The Dow Jones index clocked its second consecutive daily loss, dropping 0.61% to close the trading day on Jan. 7 at 42,528.36.
“The S&P 500 is now down 75 points today and has erased its year-to-date gain,” said capital markets commentator The Kobeissi Letter in response to the market’s reaction to the economic data prints.
“Over $625 billion of market cap has been erased from the stock market today.”
The strong data also has investors further lowering their expectations of rate cuts by the Federal Reserve in 2025. This impacts investor sentiment toward riskier assets like cryptocurrencies.
Market participants now see just a 95% chance of interest rates remaining the same at the central bank’s Jan. 29 meeting, up from 90.4% just a week ago and 62.7% over a month ago, according to the CME FedWatch tool.
Zooming out even further, the odds of rate cuts in March and May are below 50% at 37% and 42%, respectively.

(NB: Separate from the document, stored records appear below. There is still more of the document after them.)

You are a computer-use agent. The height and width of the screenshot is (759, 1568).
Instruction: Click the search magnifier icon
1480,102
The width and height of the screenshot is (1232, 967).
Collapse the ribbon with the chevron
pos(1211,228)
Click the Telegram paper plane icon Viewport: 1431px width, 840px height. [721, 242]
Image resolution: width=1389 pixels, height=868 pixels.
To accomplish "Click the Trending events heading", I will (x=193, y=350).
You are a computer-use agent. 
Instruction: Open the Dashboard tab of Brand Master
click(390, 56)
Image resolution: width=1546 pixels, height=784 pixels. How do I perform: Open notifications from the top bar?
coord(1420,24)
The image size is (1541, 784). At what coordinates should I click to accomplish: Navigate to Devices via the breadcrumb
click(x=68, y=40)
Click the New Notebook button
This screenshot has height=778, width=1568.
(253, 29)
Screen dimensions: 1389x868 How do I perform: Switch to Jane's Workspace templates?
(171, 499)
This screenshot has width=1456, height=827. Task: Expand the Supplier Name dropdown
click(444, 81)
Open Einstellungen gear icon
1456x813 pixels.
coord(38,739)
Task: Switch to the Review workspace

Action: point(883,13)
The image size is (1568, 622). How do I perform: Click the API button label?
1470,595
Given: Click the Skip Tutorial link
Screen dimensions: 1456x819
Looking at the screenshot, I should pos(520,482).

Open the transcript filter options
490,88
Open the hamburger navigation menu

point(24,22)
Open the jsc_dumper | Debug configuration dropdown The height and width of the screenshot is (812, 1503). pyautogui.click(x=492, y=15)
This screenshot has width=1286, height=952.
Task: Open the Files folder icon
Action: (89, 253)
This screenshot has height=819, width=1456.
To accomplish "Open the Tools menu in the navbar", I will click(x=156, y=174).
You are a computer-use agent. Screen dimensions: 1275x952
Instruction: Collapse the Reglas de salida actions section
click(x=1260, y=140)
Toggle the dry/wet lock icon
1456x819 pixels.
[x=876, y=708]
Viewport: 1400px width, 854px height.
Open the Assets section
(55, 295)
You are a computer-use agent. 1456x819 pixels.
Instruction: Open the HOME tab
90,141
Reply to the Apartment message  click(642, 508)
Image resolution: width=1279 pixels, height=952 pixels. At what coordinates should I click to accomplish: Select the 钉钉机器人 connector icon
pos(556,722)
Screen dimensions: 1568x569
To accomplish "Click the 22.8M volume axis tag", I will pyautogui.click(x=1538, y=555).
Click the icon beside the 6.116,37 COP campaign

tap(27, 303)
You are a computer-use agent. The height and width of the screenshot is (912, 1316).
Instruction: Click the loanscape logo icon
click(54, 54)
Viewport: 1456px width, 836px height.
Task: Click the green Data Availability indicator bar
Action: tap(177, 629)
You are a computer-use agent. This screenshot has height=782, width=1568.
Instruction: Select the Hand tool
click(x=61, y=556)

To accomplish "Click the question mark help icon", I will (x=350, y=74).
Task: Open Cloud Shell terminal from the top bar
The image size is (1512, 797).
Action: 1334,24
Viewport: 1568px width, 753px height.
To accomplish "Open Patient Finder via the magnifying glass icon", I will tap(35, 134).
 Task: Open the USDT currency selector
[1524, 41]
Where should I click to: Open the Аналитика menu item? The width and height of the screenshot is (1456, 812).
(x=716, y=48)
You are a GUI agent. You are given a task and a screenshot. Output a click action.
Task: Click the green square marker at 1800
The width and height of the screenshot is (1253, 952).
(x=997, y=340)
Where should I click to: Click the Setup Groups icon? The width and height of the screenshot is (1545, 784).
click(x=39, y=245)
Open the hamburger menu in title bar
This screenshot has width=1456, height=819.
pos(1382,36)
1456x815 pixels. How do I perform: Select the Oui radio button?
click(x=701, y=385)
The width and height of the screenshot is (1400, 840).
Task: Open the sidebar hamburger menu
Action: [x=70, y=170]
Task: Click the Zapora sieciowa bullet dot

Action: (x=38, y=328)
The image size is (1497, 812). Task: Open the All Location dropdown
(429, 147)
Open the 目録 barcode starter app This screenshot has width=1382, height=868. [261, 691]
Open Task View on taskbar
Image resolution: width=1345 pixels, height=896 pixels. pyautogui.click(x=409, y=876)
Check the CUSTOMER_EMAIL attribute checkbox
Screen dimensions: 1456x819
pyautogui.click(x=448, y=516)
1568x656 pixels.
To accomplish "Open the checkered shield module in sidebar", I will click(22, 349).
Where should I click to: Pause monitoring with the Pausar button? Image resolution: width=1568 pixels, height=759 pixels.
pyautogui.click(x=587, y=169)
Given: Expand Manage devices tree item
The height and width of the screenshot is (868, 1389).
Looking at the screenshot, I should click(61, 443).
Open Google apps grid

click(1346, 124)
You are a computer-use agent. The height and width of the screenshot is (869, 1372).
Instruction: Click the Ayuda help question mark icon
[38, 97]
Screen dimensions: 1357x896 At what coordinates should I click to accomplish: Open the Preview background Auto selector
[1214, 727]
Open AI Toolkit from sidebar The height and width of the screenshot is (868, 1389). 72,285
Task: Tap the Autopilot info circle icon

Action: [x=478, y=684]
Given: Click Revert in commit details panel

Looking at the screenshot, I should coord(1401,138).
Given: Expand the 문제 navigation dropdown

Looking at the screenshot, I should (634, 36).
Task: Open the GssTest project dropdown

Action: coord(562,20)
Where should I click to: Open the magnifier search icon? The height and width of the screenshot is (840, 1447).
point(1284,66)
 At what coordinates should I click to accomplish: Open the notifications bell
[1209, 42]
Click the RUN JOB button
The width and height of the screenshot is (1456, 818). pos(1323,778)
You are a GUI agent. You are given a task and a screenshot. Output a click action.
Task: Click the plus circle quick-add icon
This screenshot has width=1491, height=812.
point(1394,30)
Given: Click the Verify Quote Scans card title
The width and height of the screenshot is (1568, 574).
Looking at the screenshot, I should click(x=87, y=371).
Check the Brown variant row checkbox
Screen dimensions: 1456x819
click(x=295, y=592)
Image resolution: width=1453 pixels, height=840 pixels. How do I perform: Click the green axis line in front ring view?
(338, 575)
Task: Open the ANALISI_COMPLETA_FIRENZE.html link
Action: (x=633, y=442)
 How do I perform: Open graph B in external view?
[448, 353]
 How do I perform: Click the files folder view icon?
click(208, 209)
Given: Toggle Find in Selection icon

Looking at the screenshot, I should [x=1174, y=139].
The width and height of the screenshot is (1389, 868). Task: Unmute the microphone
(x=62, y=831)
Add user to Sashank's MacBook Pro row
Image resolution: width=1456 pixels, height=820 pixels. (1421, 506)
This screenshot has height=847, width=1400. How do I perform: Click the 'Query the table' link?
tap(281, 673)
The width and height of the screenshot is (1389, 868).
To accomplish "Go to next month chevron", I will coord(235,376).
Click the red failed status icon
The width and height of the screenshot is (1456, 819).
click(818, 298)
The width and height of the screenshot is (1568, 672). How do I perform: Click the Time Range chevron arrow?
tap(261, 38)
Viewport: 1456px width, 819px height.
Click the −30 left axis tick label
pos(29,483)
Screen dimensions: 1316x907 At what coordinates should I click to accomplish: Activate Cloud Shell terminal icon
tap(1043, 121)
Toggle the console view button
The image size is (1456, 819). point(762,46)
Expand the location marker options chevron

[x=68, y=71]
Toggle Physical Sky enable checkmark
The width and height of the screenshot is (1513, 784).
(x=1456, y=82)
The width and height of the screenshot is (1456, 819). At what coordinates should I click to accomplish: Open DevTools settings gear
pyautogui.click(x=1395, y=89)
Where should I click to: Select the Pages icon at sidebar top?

Crypto market flips 50 SMA into resistance
The latest drawdown in crypto prices has seen TOTAL—the combined market capitalization of all cryptocurrencies—lose the 50-day simple moving average (SMA) support at $3.35.
Additionally, today’s drop in the crypto market is preceded by a bearish divergence between its price and the relative strength index (RSI), as shown in the chart below.
Notably, TOTAL rose between Nov. 5 and Dec. 31, forming a series of higher lows. But, in the same period, its daily RSI descended, forming lower lows.
A divergence between rising prices and a falling RSI indicates weakness in the prevailing uptrend, prompting traders to sell more at local highs.
If the selling intensifies, the crypto market will likely drop toward the $3.18 trillion support embraced by the ascending trendline. Note that this line has acted as support for TOTAL since the US election on Nov. 5.
On the other hand, a resurgence in buying pressure could push the crypto market cap back above the 50-day SMA and toward the local high of $3.54 trillion reached on Jan. 6.
This article does not contain investment advice or recommendations. Every investment and trading move involves risk, and readers should conduct their own research when making a decision.